On the capping of Supreme Court judges, he said he was a proponent of having an open ceiling in the appointment of Supreme Court judges, on the grounds that the Constitution must be allowed structural flexibility and be forward-looking to enable it to respond to the future needs of the people.

He explained that there had been a number of trial situations when the Chief Justice was constrained in finding the requisite number of judges to deal with a particular matter, adding: “To have a ceiling is to box yourself.”

With regard to the 48-hour rule, Mr Kulendi said the security agencies must ensure that citizens who were arrested were immediately arraigned, failure of which the suspects must be granted bail at the next sitting of a court.

“If there is no court in a district or court not sitting on a weekend, you must ensure the person is arraigned at the immediate next sitting,” he said.

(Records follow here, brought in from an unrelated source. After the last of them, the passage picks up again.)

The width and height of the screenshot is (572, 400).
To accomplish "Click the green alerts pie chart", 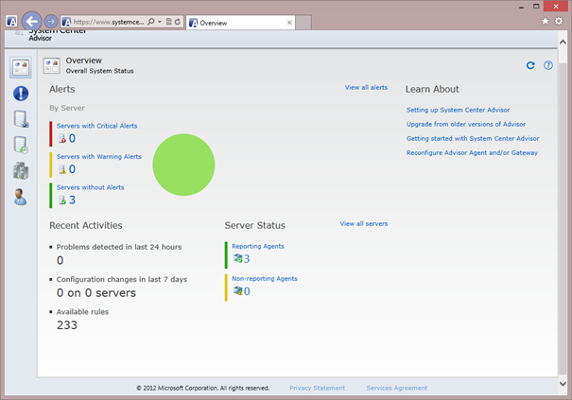I will click(x=183, y=165).
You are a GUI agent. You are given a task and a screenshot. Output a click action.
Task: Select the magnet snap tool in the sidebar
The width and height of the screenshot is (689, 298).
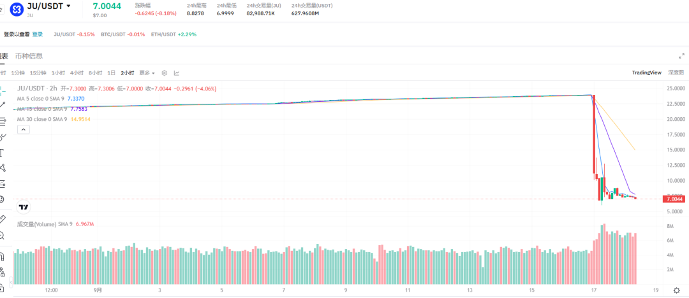click(3, 256)
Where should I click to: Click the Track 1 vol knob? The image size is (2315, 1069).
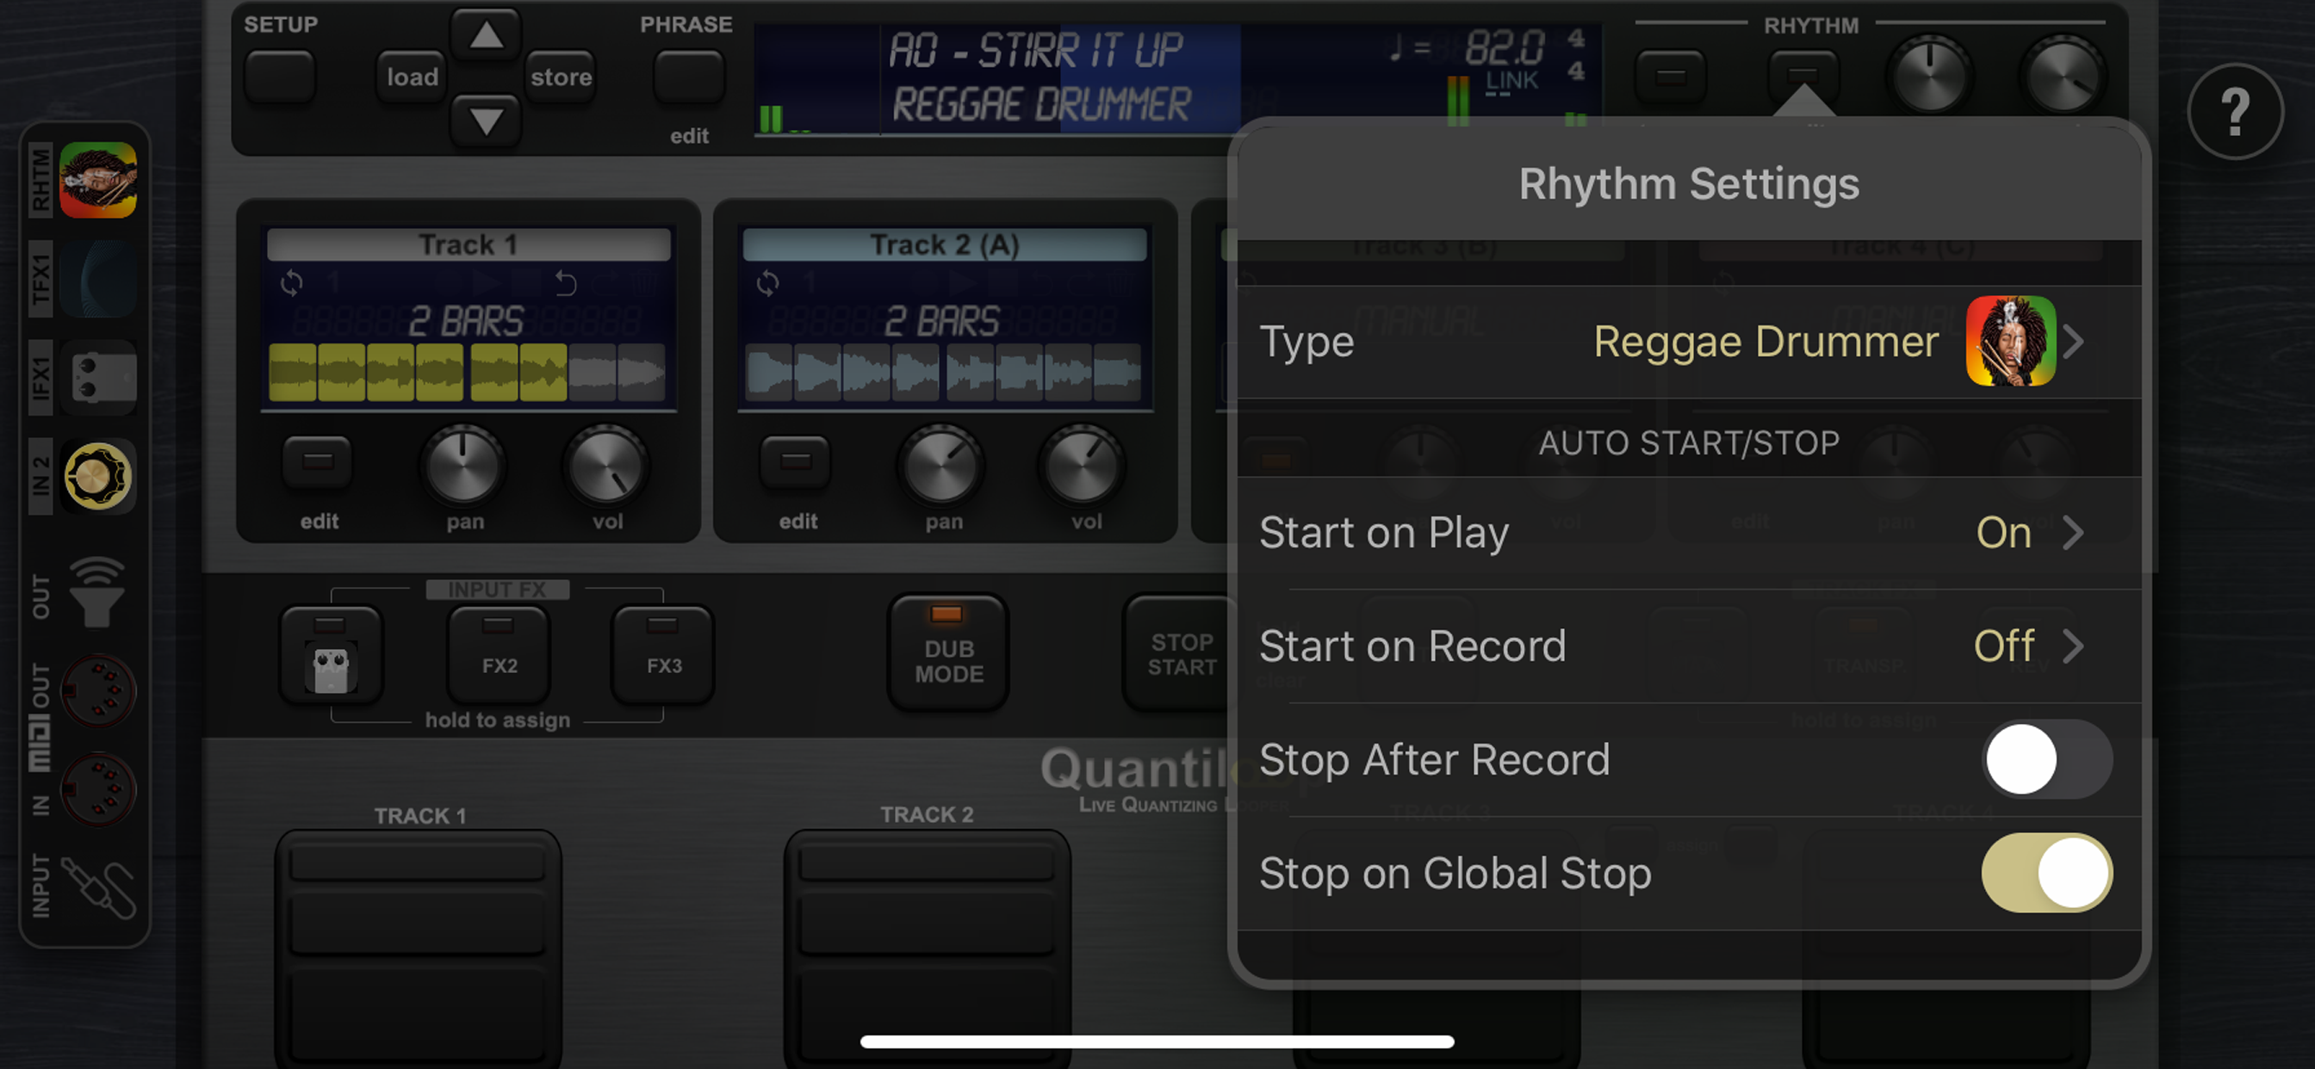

Relationship with President

Responding to the question whether his relationship with the President could influence him, Mr Kulendi said being a judge was a sacred responsibility, for which reason he would be guided by the oath he had taken and pledged his service to Ghanaians, not a President. 

He called for comprehensive reforms in legal education in the country to allow for the training of more qualified lawyers, saying that “this must be done in an informed, not quick-fix, manner”.

Responding to a question from the Member of Parliament for North Tongu, Mr Samuel Okudzeto Ablakwa, to the effect that the government could use E.I. 63 to abuse the rights of Ghanaians, Prof. Mensah-Bonsu admitted that Ghanaians were living in difficult times due to the COVID-19 pandemic.

She noted that the state had powers to the extent that when there was a public health emergency, some of those powers could be evoked for the protection of Ghanaians.

She expressed the hope that the government would apply proportionality in tackling the crisis, saying: “it is important that those who are given Executives powers exercise the powers with this appreciation of proportionality.”

EC position

Responding to the question whether the government had approached her to be appointed as the Chairperson of the Electoral Commission (EC), she denied ever being approached, saying: “Nobody has approached me for the position of EC Chairperson and nobody has offered me anything to deny.”

On the question of the government’s refusal to accept some of the recommendations of the Justice Emile Short Commission on the Ayawaso West Wuogon by-election violence, she answered that “enough of the recommendations in the report were accepted”.

On why the commission chose to refer to disbanded violent groups as party-associated militia, on which the government did not agree with the commission, the law professor said the commission thought that the manifestation of militia groups in Ghana was less deserving of “euphemisms like vigilante”.